A little story, Cliff's Notes: The 311679 was originally a solution to a specific problem with certain limitations. The problem was match accuracy with rifles having military chambers and particularly large chamber necks. The limitations were needing a relatively heavy bullet which would also feed from and fit in a magazine box, so the Eagan trick of putting as little bullet in the neck as possible was out, and filling the case neck with bullet creates more issues with misalignment at launch. To overcome the alignment and/or riveting issues that a neck full of bullet and excessive chamber neck clearance create, and since shrinking the chamber neck or thickening the cartridge brass necks enough to make desired minimum clearance were both impractical, Ardito's solution was to simply fill the chamber neck up with bullet. This introduced the issue of starting a .314" bullet into a .311" hole without shaving metal, so he simply throated the rifles to accept the larger driving portion of the bullets, and designed a bullet to fit this system. The bullet had a long, bore-riding section to guide the front, a concave, parabolic taper up to the first driving band which ensured centering and support of the middle of the bullet, and a couple of relatively narrow driving bands to stuff back into the case. Very clever. And it worked.
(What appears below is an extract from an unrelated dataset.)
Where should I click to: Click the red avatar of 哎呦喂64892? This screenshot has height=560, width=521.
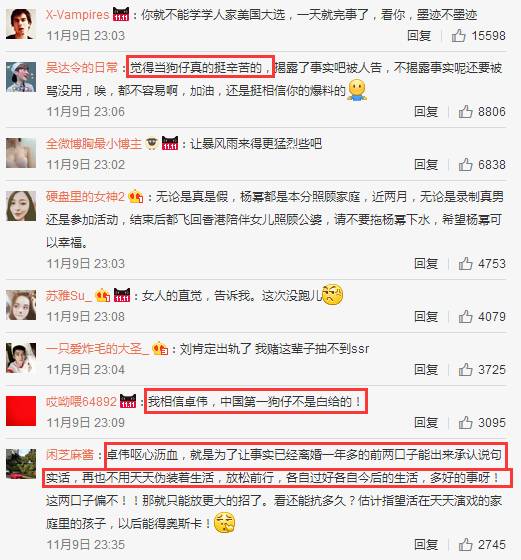[21, 411]
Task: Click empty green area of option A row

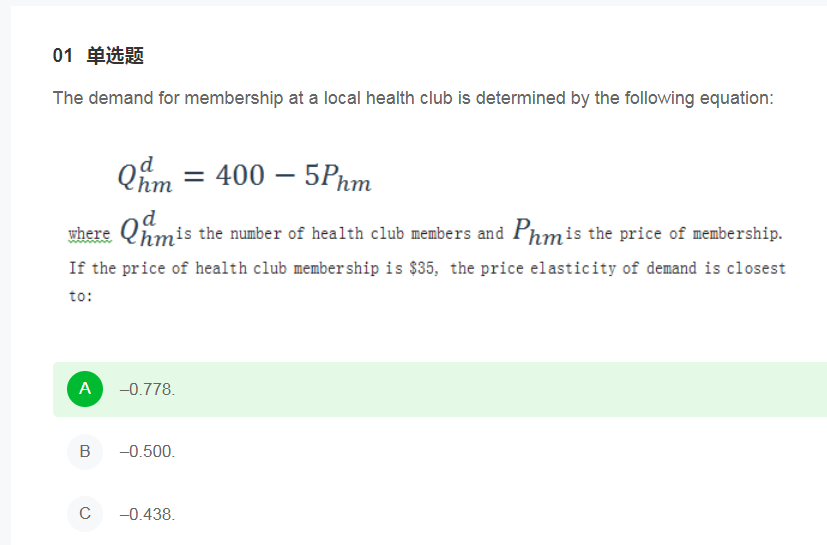Action: pos(501,389)
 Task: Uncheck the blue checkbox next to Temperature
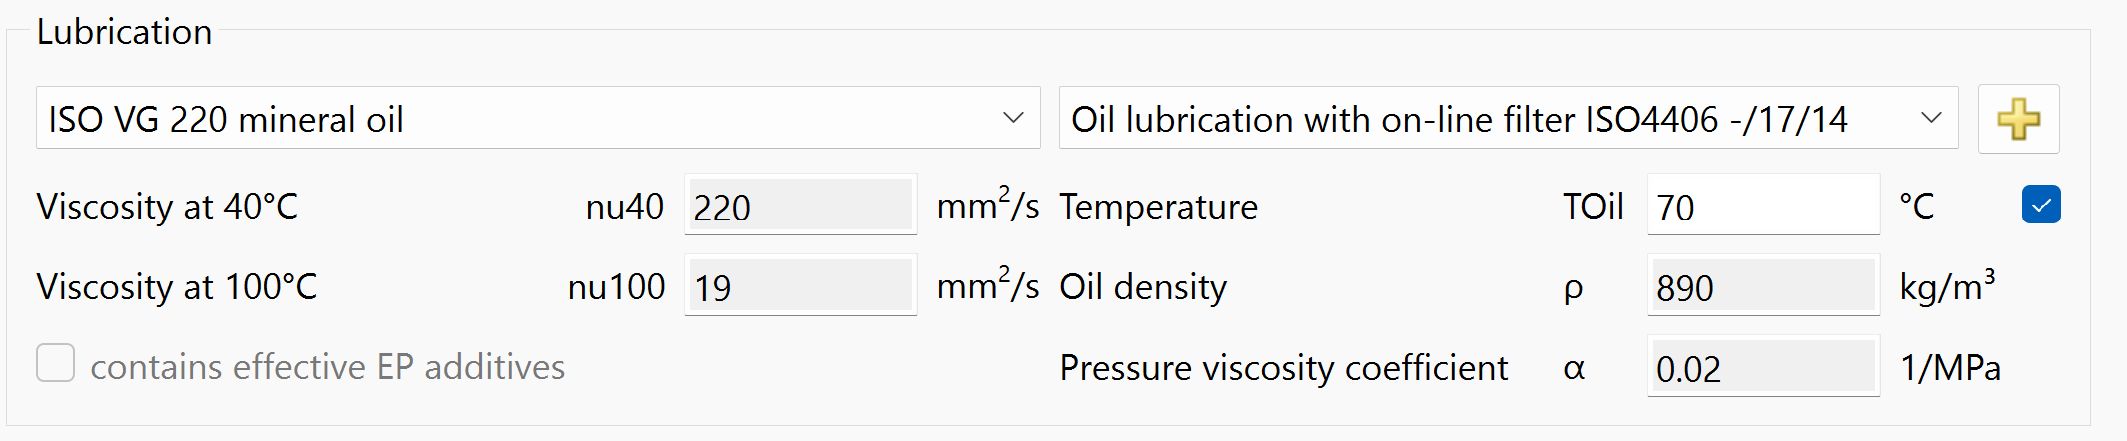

To make this work, the bullet needed to cast .314" on the bands and the rifle needed to be throated to accept the relatively large body portion without shaving off big rings of metal. Who does this? Not many. So Lyman started cutting the mould at .311" or so on the driving bands, I can only guess so that it would work in un-modified rifles. Well, that kind of defeats the purpose, but ok, they can still cash in on the name.
I'm still trying to figure out what that straight-taper nose and ridiculously long pair of body driving portions of the NOE bullet are supposed to fit or how it's supposed to work. I already designed that bullet (less the really long driving bands) years ago (AM 31-190X) and have a rifle whose throat and chamber neck fit it perfectly...and after publishing my experiences and re-discoveries with the "Morse Taper Fit" I'm a little puzzled why anyone else would want to continue that folly.
A little story, Cliff's Notes: The 311679 was originally a solution to a specific problem with certain limitations. The problem was match accuracy with rifles having military chambers and particularly large chamber necks. The limitations were needing a relatively heavy bullet which would also feed from and fit in a magazine box, so the Eagan trick of putting as little bullet in the neck as possible was out, and filling the case neck with bullet creates more issues with misalignment at launch. To overcome the alignment and/or riveting issues that a neck full of bullet and excessive chamber neck clearance create, and since shrinking the chamber neck or thickening the cartridge brass necks enough to make desired minimum clearance were both impractical, Ardito's solution was to simply fill the chamber neck up with bullet. This introduced the issue of starting a .314" bullet into a .311" hole without shaving metal, so he simply throated the rifles to accept the larger driving portion of the bullets, and designed a bullet to fit this system. The bullet had a long, bore-riding section to guide the front, a concave, parabolic taper up to the first driving band which ensured centering and support of the middle of the bullet, and a couple of relatively narrow driving bands to stuff back into the case. Very clever. And it worked.
To make this work, the bullet needed to cast .314" on the bands and the rifle needed to be throated to accept the relatively large body portion without shaving off big rings of metal. Who does this? Not many. So Lyman started cutting the mould at .311" or so on the driving bands, I can only guess so that it would work in un-modified rifles. Well, that kind of defeats the purpose, but ok, they can still cash in on the name.
I'm still trying to figure out what that straight-taper nose and ridiculously long pair of body driving portions of the NOE bullet are supposed to fit or how it's supposed to work. I already designed that bullet (less the really long driving bands) years ago (AM 31-190X) and have a rifle whose throat and chamber neck fit it perfectly...and after publishing my experiences and re-discoveries with the "Morse Taper Fit" I'm a little puzzled why anyone else would want to continue that folly.